START SOURCE DATA
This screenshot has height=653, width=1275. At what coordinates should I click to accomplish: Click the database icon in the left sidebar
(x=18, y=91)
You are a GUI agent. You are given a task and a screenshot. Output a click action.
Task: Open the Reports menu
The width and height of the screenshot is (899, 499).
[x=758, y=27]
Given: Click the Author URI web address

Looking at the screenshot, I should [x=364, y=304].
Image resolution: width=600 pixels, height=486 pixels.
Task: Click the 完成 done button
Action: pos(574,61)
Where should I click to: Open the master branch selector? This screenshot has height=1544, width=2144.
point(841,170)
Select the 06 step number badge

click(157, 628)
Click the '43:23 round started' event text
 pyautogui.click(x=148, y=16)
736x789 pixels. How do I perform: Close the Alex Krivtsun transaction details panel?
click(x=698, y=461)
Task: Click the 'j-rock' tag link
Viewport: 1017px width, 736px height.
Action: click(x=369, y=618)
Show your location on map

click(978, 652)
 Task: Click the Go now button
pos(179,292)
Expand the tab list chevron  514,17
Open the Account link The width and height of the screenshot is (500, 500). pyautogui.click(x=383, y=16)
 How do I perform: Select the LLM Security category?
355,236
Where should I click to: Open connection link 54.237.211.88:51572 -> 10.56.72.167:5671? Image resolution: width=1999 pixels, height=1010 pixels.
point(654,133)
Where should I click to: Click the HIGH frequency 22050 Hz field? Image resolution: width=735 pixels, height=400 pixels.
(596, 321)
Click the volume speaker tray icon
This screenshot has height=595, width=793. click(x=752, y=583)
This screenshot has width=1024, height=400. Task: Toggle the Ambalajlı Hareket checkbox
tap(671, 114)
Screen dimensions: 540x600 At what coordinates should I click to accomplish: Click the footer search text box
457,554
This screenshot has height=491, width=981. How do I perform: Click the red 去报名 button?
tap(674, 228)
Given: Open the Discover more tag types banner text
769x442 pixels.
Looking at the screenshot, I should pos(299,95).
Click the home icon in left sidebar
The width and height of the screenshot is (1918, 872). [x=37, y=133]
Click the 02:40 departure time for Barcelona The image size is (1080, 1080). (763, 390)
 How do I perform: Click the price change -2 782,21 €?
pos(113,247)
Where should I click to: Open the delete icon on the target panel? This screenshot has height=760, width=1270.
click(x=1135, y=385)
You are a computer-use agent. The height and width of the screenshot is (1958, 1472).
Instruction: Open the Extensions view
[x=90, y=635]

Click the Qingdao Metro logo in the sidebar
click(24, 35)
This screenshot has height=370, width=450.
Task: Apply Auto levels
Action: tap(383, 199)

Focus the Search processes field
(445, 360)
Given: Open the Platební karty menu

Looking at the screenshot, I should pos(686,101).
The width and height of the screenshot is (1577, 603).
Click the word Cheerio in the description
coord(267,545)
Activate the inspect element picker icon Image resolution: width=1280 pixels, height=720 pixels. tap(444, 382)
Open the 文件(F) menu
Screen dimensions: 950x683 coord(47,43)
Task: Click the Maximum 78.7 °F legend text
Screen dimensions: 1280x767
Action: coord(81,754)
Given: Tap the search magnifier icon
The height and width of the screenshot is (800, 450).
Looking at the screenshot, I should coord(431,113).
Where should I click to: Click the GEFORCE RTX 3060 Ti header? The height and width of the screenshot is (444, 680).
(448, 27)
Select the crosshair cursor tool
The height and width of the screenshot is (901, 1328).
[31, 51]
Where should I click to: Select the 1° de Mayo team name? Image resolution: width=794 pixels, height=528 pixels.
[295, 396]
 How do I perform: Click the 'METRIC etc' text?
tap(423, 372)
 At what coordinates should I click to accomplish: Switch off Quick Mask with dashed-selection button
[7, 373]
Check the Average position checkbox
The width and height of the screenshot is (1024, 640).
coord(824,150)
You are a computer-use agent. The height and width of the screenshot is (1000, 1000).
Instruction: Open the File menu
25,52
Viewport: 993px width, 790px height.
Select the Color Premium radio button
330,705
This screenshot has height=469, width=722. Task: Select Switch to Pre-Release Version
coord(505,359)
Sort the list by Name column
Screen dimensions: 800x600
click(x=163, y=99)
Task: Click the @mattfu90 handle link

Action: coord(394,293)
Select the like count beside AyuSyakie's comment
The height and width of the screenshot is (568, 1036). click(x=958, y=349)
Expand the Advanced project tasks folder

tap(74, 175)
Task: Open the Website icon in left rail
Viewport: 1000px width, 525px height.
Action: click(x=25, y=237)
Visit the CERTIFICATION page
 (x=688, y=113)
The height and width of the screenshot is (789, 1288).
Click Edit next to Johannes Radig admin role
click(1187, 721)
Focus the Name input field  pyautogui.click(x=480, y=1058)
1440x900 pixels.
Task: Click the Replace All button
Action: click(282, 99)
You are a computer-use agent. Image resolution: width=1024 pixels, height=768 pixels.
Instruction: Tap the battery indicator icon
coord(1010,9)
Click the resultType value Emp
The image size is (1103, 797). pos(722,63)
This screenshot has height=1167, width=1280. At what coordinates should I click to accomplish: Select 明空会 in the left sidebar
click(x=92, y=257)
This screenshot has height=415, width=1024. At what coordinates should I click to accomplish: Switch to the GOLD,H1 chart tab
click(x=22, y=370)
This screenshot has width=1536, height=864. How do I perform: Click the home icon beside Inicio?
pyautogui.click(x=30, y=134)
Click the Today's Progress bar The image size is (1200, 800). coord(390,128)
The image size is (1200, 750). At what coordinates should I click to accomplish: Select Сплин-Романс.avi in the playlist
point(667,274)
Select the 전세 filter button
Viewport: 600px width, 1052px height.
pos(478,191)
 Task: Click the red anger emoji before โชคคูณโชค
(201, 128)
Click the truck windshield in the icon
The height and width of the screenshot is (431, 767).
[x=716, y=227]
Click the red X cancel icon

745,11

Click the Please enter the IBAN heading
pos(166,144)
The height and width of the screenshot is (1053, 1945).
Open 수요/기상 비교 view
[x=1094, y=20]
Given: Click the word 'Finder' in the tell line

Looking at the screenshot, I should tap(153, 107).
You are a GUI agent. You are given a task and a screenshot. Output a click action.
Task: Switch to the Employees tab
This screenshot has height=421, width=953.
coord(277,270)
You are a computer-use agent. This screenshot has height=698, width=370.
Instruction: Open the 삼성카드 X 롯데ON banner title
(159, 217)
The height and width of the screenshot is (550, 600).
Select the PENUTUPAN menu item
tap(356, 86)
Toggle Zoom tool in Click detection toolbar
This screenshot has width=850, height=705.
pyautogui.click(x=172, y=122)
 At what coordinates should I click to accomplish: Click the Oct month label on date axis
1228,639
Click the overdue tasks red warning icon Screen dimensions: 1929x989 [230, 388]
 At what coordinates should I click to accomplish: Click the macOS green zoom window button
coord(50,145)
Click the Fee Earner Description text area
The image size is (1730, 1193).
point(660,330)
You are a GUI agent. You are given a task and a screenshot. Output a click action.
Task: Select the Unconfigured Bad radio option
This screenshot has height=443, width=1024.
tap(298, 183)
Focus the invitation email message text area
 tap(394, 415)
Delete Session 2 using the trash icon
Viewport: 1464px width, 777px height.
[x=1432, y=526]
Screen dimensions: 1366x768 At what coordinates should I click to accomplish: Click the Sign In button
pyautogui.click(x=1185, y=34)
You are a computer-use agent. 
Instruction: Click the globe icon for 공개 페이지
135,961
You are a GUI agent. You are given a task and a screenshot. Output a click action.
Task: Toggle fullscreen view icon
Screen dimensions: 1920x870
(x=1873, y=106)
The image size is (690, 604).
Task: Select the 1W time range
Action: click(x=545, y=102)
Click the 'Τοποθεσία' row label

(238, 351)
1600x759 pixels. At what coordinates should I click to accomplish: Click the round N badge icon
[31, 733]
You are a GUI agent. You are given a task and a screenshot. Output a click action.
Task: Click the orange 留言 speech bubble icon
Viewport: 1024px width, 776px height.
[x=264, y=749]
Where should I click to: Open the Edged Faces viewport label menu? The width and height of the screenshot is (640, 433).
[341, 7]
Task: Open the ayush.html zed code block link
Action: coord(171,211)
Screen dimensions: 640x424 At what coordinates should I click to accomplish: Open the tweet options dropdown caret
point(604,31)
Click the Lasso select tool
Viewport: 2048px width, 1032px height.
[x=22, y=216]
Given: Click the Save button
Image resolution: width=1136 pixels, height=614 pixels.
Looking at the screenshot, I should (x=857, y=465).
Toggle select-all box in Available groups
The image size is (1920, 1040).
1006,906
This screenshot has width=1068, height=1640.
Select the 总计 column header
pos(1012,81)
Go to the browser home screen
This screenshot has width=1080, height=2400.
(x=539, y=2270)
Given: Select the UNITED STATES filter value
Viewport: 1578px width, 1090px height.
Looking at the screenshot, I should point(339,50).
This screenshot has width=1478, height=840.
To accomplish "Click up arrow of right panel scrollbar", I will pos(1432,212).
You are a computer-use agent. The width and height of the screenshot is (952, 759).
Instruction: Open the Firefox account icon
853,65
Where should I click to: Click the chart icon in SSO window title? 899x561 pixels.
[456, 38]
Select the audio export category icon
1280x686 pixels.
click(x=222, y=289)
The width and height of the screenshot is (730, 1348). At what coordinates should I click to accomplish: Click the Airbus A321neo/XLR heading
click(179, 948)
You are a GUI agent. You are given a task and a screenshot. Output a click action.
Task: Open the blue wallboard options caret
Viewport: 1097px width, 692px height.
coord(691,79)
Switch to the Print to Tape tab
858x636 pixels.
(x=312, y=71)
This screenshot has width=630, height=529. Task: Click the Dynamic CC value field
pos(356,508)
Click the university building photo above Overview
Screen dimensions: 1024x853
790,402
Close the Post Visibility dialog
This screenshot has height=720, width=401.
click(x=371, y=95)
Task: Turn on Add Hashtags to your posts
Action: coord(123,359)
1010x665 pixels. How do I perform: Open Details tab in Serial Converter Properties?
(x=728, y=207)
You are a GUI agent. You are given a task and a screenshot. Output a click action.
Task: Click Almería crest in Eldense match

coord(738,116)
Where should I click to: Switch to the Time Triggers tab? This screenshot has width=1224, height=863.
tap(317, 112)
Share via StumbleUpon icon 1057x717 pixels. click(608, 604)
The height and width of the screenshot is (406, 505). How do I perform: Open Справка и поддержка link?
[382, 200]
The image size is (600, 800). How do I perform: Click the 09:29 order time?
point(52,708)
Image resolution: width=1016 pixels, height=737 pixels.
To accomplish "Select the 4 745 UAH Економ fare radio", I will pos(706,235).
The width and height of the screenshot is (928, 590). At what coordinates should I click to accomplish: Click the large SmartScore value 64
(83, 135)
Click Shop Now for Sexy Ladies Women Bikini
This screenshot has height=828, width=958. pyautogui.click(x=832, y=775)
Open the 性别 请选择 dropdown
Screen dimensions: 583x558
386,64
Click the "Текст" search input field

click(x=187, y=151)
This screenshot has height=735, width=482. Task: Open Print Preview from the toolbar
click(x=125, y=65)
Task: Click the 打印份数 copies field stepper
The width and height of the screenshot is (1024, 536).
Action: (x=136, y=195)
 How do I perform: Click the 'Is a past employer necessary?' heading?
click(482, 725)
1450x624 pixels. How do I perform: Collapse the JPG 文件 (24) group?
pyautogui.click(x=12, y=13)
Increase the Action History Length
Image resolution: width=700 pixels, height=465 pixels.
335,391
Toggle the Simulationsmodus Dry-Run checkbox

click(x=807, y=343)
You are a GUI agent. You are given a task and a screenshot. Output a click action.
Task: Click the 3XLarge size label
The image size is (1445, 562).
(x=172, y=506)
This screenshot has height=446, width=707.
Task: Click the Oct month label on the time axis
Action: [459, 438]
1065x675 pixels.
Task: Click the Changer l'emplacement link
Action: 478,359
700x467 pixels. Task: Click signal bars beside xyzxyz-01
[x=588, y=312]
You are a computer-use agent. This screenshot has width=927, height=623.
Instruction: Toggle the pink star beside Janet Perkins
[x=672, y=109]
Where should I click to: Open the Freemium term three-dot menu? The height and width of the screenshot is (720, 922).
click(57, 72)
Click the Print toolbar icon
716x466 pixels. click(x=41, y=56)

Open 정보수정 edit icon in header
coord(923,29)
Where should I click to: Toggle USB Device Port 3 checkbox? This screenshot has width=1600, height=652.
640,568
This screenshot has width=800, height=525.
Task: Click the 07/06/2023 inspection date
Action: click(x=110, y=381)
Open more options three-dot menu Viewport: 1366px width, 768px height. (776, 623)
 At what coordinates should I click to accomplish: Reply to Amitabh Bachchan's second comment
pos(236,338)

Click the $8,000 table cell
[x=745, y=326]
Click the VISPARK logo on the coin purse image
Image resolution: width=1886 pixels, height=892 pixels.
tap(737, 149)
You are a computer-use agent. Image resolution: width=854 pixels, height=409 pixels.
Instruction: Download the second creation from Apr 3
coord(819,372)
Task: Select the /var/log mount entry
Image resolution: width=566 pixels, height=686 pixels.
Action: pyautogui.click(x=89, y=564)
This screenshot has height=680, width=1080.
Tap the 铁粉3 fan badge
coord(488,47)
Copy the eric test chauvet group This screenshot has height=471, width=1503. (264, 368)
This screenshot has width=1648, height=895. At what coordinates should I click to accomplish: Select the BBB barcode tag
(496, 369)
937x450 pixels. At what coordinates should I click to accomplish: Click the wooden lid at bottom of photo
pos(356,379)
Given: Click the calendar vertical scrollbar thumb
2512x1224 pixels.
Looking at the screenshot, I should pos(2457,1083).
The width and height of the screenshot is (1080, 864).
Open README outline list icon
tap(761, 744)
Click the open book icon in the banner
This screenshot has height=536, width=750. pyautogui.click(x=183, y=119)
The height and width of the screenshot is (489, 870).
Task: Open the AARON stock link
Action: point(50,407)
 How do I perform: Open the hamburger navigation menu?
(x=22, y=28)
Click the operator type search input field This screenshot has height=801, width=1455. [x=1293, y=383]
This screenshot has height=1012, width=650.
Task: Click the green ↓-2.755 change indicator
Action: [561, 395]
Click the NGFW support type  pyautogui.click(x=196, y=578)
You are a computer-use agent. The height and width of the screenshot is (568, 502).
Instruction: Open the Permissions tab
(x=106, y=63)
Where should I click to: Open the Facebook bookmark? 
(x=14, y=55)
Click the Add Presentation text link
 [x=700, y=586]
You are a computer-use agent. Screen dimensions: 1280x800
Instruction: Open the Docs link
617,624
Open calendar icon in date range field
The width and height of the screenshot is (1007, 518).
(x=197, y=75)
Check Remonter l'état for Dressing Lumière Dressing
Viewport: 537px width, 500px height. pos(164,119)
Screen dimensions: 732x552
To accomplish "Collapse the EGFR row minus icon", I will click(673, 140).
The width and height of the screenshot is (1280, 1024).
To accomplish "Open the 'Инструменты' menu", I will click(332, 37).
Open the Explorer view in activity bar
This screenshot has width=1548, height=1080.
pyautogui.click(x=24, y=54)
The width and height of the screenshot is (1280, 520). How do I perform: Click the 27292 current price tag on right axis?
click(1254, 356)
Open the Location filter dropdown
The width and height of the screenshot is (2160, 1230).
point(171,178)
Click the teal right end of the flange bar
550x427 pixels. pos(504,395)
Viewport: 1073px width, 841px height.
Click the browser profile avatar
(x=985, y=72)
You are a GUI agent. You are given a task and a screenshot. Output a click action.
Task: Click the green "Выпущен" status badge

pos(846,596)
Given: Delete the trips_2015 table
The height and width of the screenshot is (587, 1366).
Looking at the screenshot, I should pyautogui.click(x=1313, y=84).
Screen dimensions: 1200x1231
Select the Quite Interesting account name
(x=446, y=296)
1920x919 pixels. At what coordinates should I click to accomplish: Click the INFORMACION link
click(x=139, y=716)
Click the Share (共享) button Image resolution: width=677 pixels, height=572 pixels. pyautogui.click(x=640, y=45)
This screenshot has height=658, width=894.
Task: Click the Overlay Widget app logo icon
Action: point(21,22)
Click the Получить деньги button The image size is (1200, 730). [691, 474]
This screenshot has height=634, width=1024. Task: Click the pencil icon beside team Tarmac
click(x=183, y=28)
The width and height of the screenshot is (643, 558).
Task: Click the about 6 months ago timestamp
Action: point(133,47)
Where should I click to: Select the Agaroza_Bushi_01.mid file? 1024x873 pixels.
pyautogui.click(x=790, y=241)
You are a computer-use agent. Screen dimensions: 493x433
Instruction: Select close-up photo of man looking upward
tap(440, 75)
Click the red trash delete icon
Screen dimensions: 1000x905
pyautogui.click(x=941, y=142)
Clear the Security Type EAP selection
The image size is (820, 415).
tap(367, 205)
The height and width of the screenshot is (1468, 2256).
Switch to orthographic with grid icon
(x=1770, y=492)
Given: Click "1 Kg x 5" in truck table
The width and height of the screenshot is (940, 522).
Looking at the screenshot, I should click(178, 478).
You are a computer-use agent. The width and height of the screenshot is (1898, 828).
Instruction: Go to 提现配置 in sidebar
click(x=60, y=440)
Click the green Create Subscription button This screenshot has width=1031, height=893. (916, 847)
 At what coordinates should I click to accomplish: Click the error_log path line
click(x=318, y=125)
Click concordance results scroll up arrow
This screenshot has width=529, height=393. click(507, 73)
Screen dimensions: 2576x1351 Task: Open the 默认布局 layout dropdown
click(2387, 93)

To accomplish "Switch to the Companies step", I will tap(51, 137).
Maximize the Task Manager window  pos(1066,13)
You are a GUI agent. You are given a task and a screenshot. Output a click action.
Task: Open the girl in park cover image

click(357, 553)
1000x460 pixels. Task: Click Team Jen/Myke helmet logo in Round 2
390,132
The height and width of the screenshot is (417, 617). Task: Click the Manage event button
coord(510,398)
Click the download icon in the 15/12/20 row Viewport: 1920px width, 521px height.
END SOURCE DATA
▶ **REQUIRED ACTION**
With the line that contains "The height and width of the screenshot is (417, 617)." as the start, output every line through the end of the entries exactly. Add no other lines.

▶ **EXPECTED ANSWER**
The height and width of the screenshot is (417, 617). Task: Click the Manage event button
coord(510,398)
Click the download icon in the 15/12/20 row Viewport: 1920px width, 521px height.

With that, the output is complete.